The EMV chip is a step-up from the magnetic stripe as far as card security is concerned, as it is capable of generating a unique transaction code for every transaction. However, one unfortunate - but not entirely surprising - consequence of the shift to EMV at the point-of-sale has been an increase in ecommerce fraud. Criminals that once relied on using stolen or counterfeit cards at POS terminals have turned their attention to card-not-present fraud in the ecommerce space.

Growing threat

After analysing millions of ecommerce transactions from its client data, Experian revealed that the rates of ecommerce fraud are highest in the US, which increased by 33% in 2016. This was a much bigger increase than expected, compared with the prediction that rates would be at least 15% higher than in 2015.

Cyber fraud rings use cheap labour and multiple computers to attack hundreds of ecommerce sites at the same time. Because these attacks are highly coordinated and the data entered always changes, it's very difficult to detect these attacks.

Examining the reasons behind the growth in ecommerce fraud in the US, Experian noted that 2016 was a record year for data breaches.

According to the Identity Theft Resource Center, the number of data breaches rose by 40% from 2015 to 1,093. Meanwhile, the Federal Trade Commission announced an increase in the proportion of consumers reporting that their stolen data had been used for credit card fraud, from 16% in 2015 to 32% last year.

As far as EMV is concerned, the report suggested that the increased adoption by merchants of chip-and-PIN payment terminals has "had a profound impact on driving up ecommerce attacks".

Multi-layered protection a must

Technically, merchants have been implementing a very limited and basic form of multilayer fraud management for years. For example, any merchant who uses Address Verification Service in conjunction with card security codes or 3D Secure is technically using multiple solutions to prevent fraud.

There are several reasons why a multi-layer approach has become the only viable way to ensure comprehensive protection. It is now essential for online merchants, regardless of where they are based, to not only be aware of the threat of ecommerce fraud, but to have a clear plan in place to defend against it.

There are encouraging signs in this area, with Visa recently arguing that card-not-present fraud has not risen as rapidly as some commentators predicted in the wake of the EMV liability shift. The company said one of the reasons for this is the action ecommerce merchants are taking to tackle fraud.

One of the most effective ways to protect their business and the sensitive data of their customers from fraud attacks is by using multi-layered security systems that are able to learn and evolve.

Experian said: "The value of employing a multi-layered approach to fraud prevention, especially when it comes to authenticating consumers to validate transactions, cannot be understated. By looking at all the points of the customer journey, businesses can better protect themselves from fraud, while maintaining a good consumer experience."

One particularly powerful tool that can help to strengthen your security infrastructure is machine learning. By using software that analyzes and learns from key pieces of data - such as shopping basket profiles and IP addresses - you can better equip your business to identify potentially fraudulent transactions.

Tech-savvy merchants are taking more responsibility for their customers' private data. Staying on top of security requires constant vigilance and growth; however, the approach must be comprehensive and dynamic.

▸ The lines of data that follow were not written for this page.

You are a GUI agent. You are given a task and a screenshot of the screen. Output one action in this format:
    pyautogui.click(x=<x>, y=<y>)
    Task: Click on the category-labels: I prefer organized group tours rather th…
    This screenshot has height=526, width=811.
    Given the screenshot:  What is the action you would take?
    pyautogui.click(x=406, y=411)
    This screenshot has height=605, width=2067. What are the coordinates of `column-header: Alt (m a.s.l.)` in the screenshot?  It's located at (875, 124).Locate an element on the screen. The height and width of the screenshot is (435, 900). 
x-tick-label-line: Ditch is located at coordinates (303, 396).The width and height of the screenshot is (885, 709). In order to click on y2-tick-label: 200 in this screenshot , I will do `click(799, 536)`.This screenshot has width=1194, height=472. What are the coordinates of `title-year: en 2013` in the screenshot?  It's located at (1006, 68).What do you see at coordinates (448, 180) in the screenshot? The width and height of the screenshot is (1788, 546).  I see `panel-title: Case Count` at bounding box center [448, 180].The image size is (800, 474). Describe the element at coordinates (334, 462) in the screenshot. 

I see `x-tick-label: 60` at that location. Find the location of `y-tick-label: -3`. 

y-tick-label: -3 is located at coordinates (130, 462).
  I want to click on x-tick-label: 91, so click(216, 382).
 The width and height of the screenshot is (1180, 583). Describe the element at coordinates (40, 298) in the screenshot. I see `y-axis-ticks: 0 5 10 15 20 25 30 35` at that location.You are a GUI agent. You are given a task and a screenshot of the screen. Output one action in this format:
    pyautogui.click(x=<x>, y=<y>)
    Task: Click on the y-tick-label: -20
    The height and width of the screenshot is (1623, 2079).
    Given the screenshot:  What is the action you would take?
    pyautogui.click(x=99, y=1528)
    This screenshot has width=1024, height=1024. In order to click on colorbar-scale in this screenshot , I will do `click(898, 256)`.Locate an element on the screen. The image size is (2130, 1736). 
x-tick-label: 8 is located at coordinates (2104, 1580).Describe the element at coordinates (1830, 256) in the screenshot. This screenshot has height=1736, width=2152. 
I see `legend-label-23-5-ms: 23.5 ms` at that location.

Organisations that secure cardholder data with multiple layers of safety measures will be better able to reduce risk and fraud. That, in turn, will enable more business as new payment technologies arise, and new ways to steal the sensitive data are devised.

Brick-and-mortar, brick-and-click, or completely Web-based, it does not matter where payment transactions take place. Organizations must realize that data security and fraud prevention are essential to the success of their entire business. It is no more a 'choice' but 'priority'.